==== Record set

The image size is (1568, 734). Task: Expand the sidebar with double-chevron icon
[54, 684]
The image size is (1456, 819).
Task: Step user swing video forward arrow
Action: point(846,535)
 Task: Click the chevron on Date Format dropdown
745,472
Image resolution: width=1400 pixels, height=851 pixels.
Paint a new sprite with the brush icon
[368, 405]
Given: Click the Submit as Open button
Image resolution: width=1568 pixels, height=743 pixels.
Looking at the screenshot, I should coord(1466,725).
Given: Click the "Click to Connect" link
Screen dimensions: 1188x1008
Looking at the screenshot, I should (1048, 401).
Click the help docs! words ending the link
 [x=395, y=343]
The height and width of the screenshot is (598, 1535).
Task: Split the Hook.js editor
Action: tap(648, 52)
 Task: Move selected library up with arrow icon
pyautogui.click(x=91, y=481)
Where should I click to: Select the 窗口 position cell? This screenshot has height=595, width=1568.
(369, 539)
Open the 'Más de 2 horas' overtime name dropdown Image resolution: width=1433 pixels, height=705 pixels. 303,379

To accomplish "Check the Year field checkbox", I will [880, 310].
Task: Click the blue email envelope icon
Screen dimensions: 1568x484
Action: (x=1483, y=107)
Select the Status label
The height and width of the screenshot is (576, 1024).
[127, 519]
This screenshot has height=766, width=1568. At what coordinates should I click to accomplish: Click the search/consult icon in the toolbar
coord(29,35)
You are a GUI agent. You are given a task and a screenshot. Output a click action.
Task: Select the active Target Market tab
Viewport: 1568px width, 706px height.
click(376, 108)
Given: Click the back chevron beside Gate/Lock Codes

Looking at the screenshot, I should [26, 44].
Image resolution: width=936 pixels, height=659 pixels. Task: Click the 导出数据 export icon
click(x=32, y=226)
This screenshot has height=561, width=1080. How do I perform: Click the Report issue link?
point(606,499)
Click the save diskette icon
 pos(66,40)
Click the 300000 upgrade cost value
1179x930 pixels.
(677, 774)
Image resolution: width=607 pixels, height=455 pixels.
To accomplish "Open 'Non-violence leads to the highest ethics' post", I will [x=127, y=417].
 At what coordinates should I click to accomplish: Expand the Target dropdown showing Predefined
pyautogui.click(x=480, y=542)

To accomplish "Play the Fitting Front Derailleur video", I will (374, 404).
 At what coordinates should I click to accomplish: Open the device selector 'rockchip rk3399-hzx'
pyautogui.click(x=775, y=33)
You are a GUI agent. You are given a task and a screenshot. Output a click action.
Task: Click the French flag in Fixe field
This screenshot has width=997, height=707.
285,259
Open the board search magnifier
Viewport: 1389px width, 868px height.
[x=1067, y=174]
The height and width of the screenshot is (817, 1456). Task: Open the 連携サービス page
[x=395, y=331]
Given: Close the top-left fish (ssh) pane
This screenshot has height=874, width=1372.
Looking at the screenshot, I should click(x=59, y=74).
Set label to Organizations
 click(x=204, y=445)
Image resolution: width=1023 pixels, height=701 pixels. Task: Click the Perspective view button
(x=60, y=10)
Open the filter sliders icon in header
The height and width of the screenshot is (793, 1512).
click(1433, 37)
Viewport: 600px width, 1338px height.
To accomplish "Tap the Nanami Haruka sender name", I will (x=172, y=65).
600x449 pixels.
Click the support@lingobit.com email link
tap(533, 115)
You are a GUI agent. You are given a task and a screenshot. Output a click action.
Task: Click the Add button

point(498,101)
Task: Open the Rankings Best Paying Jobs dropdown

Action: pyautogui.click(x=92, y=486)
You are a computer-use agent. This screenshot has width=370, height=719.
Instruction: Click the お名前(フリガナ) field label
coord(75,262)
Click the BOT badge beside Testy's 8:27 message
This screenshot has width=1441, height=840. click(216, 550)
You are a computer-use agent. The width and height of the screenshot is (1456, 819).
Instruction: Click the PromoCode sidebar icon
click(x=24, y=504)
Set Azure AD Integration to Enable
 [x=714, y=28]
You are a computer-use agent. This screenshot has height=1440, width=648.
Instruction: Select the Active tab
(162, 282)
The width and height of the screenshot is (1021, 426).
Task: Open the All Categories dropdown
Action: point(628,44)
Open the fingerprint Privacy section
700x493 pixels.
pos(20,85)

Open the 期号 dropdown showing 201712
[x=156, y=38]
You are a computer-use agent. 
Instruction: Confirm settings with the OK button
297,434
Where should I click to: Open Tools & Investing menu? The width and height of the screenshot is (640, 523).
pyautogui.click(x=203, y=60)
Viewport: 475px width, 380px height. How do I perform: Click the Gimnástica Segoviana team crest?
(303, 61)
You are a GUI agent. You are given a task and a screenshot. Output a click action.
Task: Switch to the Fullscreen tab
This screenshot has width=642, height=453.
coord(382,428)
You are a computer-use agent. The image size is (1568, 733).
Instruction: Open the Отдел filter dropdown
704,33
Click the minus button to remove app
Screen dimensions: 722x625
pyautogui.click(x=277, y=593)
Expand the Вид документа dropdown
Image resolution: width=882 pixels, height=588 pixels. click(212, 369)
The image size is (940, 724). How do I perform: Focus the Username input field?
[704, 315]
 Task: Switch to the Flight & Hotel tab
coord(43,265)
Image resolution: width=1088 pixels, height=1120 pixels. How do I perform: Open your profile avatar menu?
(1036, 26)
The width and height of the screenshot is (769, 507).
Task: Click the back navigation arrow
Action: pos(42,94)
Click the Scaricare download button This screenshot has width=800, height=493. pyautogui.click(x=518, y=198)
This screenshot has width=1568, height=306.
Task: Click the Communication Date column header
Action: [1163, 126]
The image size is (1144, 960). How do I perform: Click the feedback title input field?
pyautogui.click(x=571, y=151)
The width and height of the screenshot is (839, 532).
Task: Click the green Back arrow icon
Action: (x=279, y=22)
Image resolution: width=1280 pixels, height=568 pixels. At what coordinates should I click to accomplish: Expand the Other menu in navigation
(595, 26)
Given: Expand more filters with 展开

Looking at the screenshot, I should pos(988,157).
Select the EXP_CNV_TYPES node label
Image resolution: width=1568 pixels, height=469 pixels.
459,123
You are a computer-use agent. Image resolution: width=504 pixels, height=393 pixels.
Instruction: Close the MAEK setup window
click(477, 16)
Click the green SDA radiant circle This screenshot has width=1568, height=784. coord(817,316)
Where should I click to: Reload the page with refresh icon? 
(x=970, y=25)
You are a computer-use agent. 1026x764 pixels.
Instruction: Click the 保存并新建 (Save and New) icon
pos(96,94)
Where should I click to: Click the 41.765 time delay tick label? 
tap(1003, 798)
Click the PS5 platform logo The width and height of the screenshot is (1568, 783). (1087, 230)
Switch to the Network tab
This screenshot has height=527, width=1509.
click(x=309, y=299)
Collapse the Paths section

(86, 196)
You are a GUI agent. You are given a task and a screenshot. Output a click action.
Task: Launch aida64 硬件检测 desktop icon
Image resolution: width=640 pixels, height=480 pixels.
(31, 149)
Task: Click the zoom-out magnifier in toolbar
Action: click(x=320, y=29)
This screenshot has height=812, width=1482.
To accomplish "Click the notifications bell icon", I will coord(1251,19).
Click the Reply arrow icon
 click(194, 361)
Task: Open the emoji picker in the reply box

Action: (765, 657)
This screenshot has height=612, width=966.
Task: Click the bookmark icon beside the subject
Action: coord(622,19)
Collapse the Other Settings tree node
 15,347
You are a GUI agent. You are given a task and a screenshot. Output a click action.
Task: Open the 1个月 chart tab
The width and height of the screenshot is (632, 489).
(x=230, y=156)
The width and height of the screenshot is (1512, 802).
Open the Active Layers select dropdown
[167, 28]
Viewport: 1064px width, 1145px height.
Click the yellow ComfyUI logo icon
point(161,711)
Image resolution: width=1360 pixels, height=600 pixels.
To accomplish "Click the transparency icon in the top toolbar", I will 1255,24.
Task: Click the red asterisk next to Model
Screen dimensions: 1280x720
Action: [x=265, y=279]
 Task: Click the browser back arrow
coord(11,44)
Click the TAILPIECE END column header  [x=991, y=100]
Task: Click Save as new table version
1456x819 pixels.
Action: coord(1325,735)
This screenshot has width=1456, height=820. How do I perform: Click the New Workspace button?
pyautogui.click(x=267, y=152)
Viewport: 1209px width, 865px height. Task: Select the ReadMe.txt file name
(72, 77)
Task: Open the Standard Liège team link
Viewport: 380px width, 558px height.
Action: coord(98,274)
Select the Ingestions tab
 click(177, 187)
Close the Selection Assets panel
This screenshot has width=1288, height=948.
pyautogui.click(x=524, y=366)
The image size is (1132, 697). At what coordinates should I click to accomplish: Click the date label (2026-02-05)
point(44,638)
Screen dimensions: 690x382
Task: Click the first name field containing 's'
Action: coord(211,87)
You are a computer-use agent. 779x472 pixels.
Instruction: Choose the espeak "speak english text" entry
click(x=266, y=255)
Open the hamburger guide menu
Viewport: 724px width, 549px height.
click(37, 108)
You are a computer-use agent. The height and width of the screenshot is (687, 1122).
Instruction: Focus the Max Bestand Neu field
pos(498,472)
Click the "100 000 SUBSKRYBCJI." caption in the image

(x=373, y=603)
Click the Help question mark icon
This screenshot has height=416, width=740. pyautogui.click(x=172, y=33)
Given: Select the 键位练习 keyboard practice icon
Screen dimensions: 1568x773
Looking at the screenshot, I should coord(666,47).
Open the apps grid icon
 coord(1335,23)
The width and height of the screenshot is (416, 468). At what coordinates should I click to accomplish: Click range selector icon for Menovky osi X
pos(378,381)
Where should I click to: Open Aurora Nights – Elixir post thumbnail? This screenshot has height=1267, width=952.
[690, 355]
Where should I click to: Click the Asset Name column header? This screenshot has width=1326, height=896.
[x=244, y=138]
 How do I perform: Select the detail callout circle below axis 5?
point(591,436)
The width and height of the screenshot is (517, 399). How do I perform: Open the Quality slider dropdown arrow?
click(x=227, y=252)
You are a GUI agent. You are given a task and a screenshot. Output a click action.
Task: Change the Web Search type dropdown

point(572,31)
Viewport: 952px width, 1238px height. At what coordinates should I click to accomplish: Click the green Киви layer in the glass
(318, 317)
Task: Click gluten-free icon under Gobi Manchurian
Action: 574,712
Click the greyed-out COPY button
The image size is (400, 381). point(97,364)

========

▶ **Given instruction**:
Please copy out the rows above word for word, everything from the row containing "This screenshot has width=1456, height=820." down to the row containing "Action: coord(211,87)", with both of those rows included.

▶ **Task answer**:
This screenshot has width=1456, height=820. How do I perform: Click the New Workspace button?
pyautogui.click(x=267, y=152)
Viewport: 1209px width, 865px height. Task: Select the ReadMe.txt file name
(72, 77)
Task: Open the Standard Liège team link
Viewport: 380px width, 558px height.
Action: coord(98,274)
Select the Ingestions tab
 click(177, 187)
Close the Selection Assets panel
This screenshot has width=1288, height=948.
pyautogui.click(x=524, y=366)
The image size is (1132, 697). At what coordinates should I click to accomplish: Click the date label (2026-02-05)
point(44,638)
Screen dimensions: 690x382
Task: Click the first name field containing 's'
Action: coord(211,87)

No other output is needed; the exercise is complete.